New voices, new flash-length fantasy.
When the Wind blows...
By Sergio "ente per ente" PALUMBO
I AM THE WIND.
I go up and down, to the East and to the West, over the continent, past the islands, across the seas, higher than the mountain ranges. To the end of the World…
But I can’t get any relief, any joy. I possess no freedom at all.
It all began many years ago. At that time I was the former Emperor of the Great Kingdom of Gerkkkk, the powerful country that, for the first time in history, did rule all over the continent, uniting by force every county, realm and fortified town within its wide territory. Our stalwart cavalry and the well trained infantry troops marched on and conquered all the enemies who ever dared to oppose us. I was the mind that made that happen, the man who set up everything, who built such an army and dictated the military operations, the leader who started the wars, the king that became an Emperor, the first Emperor and the Emperor of all the Emperors.
My middle-aged face, my blue eyes, my black shag over a long, pointed nose and my gold crown were an icon, a symbol of victory for my men and a sign of coming defeat for all our adversaries.
Then, during my advancing route to power and conquest along the endless steppes of the western part of the mainland, one day our troops came near to the town which was the gate to the sacred Temple of Jun. Well, indeed, it was sacred for the people who lived there, within the Republic of Junlehw. . . It was a religious state on top of a hard mountain range and was run by monks. They were prayerful, weaponless and peaceful, as far as we knew, but their religion was nothing for us, meaningless. We believed only in power, strength, primacy and fighting, so we did not value so much their ways, we did not listen to their prayers, we made fun of their way of living. We put our arms against their calmness, our aggressiveness against their weakness and there was no match. Our army proceeded anyway, no matter the resistance found, the lives taken, the dead left along the streets of the lower town. "To the riches of the Temple!” the men cried out "To the Temple of the monks!” and so I agreed.

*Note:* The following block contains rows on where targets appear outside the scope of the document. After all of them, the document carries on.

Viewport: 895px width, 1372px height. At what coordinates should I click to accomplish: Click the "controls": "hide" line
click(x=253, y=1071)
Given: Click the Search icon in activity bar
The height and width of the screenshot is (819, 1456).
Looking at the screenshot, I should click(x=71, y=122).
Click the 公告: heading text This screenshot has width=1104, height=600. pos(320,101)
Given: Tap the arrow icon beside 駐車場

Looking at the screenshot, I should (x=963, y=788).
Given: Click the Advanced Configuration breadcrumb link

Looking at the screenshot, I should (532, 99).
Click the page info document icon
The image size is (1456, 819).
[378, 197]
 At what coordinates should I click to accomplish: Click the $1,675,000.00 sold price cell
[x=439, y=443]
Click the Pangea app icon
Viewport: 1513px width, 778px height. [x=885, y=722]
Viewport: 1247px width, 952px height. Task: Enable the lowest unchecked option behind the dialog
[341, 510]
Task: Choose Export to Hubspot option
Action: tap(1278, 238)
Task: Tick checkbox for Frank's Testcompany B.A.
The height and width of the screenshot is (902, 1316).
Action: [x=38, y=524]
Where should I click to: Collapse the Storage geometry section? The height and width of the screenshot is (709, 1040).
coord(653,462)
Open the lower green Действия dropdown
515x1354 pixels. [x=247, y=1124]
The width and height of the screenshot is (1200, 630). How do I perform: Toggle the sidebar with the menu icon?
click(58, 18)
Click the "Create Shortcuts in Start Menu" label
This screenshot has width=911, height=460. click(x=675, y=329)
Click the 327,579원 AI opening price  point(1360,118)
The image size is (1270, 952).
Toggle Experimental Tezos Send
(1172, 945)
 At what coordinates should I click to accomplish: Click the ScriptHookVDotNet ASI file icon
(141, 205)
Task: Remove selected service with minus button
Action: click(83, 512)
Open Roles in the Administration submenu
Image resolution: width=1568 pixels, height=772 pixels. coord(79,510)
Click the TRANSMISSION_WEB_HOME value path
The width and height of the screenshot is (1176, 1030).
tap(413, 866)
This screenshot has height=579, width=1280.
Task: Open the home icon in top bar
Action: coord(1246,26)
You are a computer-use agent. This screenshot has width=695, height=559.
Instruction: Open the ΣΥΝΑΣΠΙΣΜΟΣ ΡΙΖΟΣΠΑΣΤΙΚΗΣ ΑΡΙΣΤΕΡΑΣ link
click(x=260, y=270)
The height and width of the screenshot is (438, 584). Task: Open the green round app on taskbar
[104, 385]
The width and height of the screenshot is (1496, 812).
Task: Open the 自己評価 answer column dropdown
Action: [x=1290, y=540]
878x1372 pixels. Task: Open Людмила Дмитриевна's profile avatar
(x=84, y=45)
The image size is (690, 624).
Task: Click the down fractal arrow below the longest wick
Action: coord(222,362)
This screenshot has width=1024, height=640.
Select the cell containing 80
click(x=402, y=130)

Our soldiers were famished and weary, they needed prey to feed on at once, and the good opportunity given from that place full of gold, silver and precious stones was just the right target to reach at once. To calm them, to make them happy, to continue the war.
And so I agreed.
We lay siege to the Temple, our wait was brief, the conquest very fast, and the destruction we brought there was really impressive. The monks fought bravely, but they had no chance, so, when we entered the main hall inside the building, past the destroyed doors, the dead guards in armor and the many, many bodies on the ground, we finally faced the Altar of Jun.
The chief monks were still inside, ready to defend it by means of their own lives, but they were very few.
I gave them the opportunity to surrender, to join our cause, to fight our war, but they refused to worship our principles, even to worhip me! They even tried to threaten me; “If you try to defile this sacred Altar, terrible consequences await for you!” the chief monk told me, and so I became really upset. I had all of them put to death, the whole temple burned, and I kept watching it burning all day long, as it was a huge building all of wood.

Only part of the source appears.